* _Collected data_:
****************
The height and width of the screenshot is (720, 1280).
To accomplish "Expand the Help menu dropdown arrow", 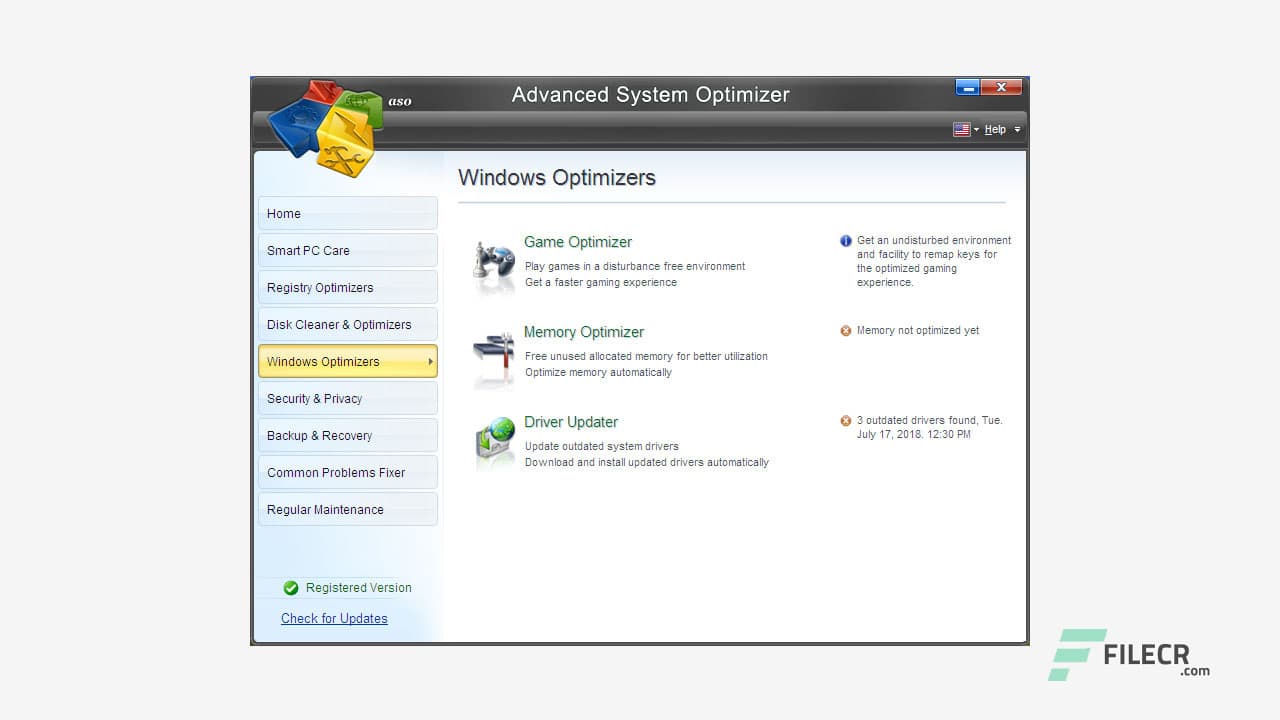I will pos(1016,129).
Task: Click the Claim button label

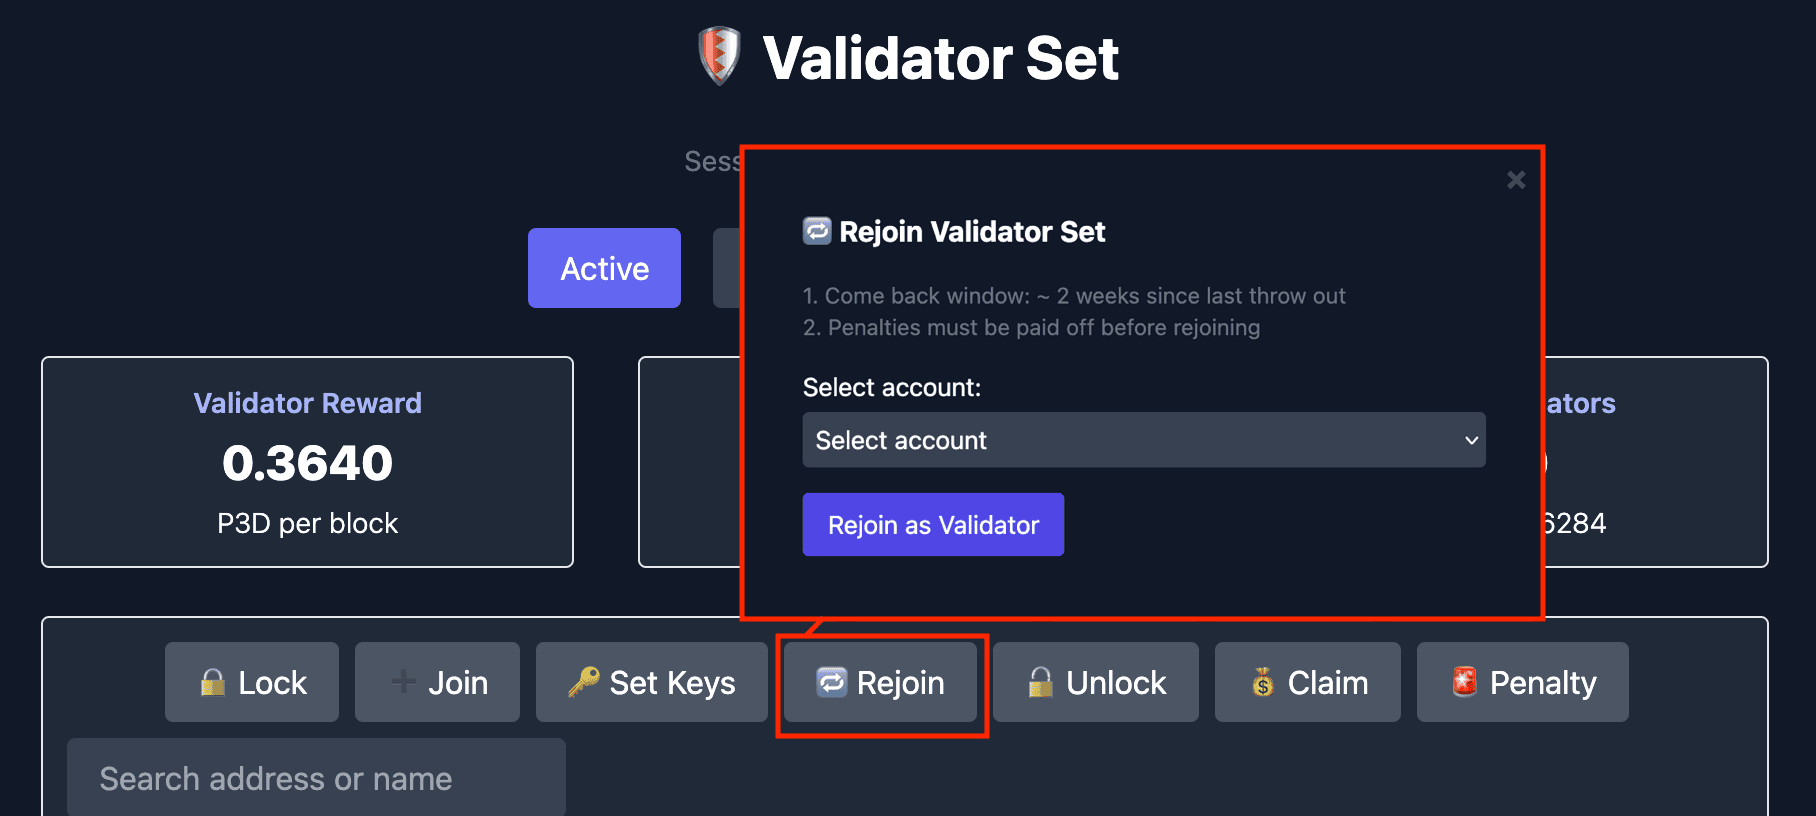Action: pos(1328,682)
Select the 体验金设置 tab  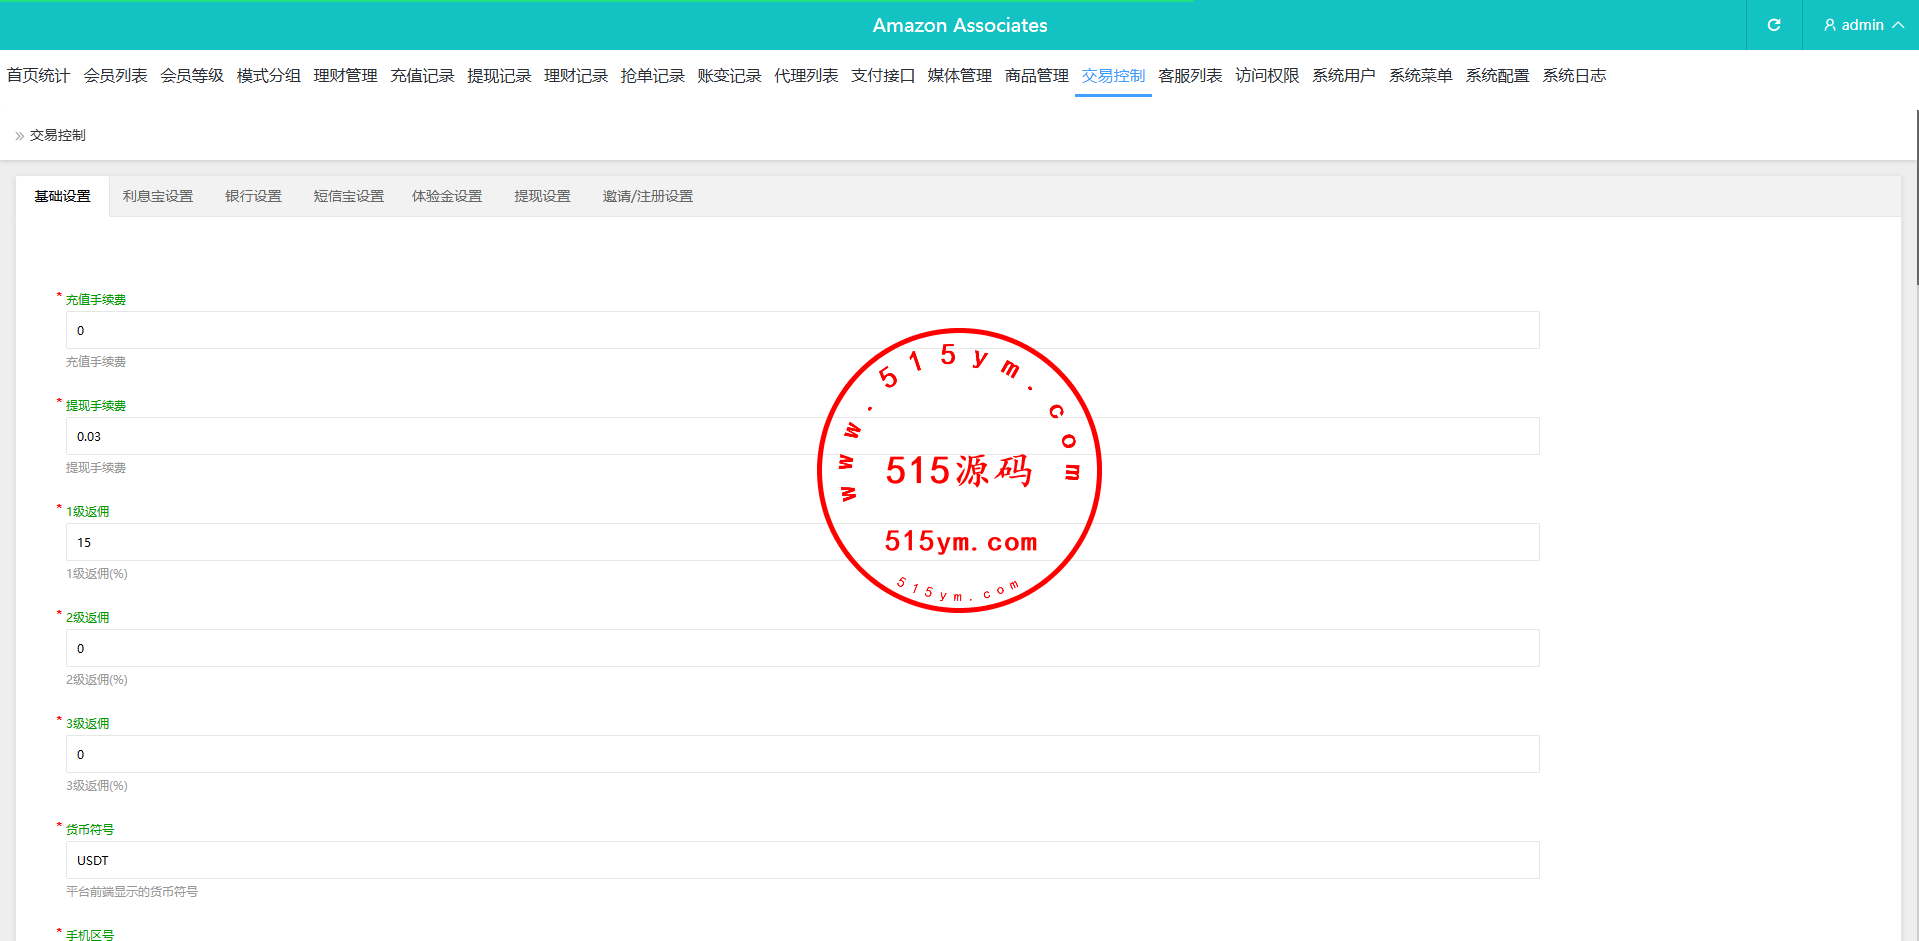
****************
* _Exercise details_: What must be output is the exact run of lines from the one holding "Task: Click the Claim button label" through the end of the entries above, both ends included, minus the pictures.

* _Problem solution_:
Task: Click the Claim button label

Action: pos(1328,682)
Select the 体验金设置 tab  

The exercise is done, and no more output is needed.